The government continues its move towards policing thought itself, with its attempt to criminalise virtual reality:
This week Parliament will discuss a new Bill which will make it a criminal offence to possess cartoons depicting certain forms of child abuse. If the Coroners and Justice Bill remains unaltered it will make it illegal to own any picture of children participating in sexual activities, or present whilst sexual activity took place.
The Ministry of Justice claims that the Bill is needed to clamp down on the growing quantity of hardcore paedophilic cartoon porn available on the internet, particularly from Japan. But critics of the legislation say the current definitions are so sweeping that it risks stifling mainstream artistic expression as well as turning thousands of law abiding comic book fans into potential sex offenders.
Let me just make it clear. We’re not talking images of real abuse, we’re not talking reality, we’re talking drawings, which could then be considered child pornography. Imagine that – criminalising the imagination, defining what was acceptable to see and not to see, to possess and not to possess, without those images involving a single solitary human being. I think it’s terrifying; that it’s unnecessary should go without saying. The police and CPS are terrible at judging the difference between what’s morally acceptable and what is not with photographic images – to give them free rein on drawings would be the thin end of the wedge. Jenny Willott, Lib Dem MP for Cardiff said of the proposals:
“The problem I have is that the definition of what constitutes and image and a child is incredibly broad,” she said. “The Government considers almost anything to be an image, from a painting to a private scribble on a piece of paper. At the same time they have defined a child as something that looks like a child even if it isn’t.”

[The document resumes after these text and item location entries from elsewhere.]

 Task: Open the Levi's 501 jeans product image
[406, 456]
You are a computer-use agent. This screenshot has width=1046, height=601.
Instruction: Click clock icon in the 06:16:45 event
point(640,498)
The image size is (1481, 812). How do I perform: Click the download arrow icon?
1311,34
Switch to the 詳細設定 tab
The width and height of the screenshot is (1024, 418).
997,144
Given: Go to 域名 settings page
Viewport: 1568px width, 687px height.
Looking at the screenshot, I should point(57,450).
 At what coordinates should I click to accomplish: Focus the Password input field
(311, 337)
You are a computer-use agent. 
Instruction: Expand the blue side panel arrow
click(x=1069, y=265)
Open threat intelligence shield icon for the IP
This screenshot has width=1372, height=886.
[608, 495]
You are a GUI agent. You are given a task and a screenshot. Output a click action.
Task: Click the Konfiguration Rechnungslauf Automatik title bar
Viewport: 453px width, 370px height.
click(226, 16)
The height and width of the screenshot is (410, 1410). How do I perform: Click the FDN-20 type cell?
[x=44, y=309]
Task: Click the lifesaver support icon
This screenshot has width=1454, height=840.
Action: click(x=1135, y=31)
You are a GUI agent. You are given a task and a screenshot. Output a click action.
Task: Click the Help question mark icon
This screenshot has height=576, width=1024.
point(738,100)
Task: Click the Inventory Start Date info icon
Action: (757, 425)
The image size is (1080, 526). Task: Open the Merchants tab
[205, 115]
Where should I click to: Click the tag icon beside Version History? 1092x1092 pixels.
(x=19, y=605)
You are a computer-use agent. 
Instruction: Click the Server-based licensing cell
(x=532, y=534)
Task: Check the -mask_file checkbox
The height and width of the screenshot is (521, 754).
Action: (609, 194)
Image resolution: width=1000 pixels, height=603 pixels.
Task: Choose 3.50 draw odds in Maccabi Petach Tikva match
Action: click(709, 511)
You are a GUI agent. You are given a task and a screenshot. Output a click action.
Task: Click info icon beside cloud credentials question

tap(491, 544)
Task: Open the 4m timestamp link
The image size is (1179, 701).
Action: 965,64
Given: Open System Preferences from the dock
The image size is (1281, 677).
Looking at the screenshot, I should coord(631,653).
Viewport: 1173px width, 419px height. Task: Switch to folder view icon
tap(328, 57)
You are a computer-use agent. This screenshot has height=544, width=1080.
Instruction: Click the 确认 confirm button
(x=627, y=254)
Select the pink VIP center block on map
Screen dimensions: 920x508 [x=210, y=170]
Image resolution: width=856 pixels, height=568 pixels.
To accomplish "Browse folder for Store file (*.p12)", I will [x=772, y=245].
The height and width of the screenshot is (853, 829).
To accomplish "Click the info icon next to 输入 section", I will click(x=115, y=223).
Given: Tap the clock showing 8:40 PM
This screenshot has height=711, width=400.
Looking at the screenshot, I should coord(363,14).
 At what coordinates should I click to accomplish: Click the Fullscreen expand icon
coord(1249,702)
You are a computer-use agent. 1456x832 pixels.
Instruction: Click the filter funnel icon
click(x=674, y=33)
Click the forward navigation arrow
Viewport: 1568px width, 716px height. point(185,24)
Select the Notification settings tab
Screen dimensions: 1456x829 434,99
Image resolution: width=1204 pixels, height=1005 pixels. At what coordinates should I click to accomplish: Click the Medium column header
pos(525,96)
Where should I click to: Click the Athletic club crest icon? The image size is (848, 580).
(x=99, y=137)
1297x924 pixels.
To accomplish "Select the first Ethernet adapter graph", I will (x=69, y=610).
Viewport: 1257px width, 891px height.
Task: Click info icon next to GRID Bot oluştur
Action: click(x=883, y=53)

But hey in the ‘protection’ obsession, we clearly even now have to ‘protect’ ourselves from the ‘dangers’ of art. Comic author Neil Gaiman said:
“If you accept – and I do – that freedom of speech is important then you are going to have to defend the indefensible,” he wrote. “That means you are going to be defending the right of people to read, or to write, or to say, what you don’t say or like or want said. The Law is a huge blunt weapon that does not and will not make distinctions between what you find acceptable and what you don’t. This is how the Law is made.”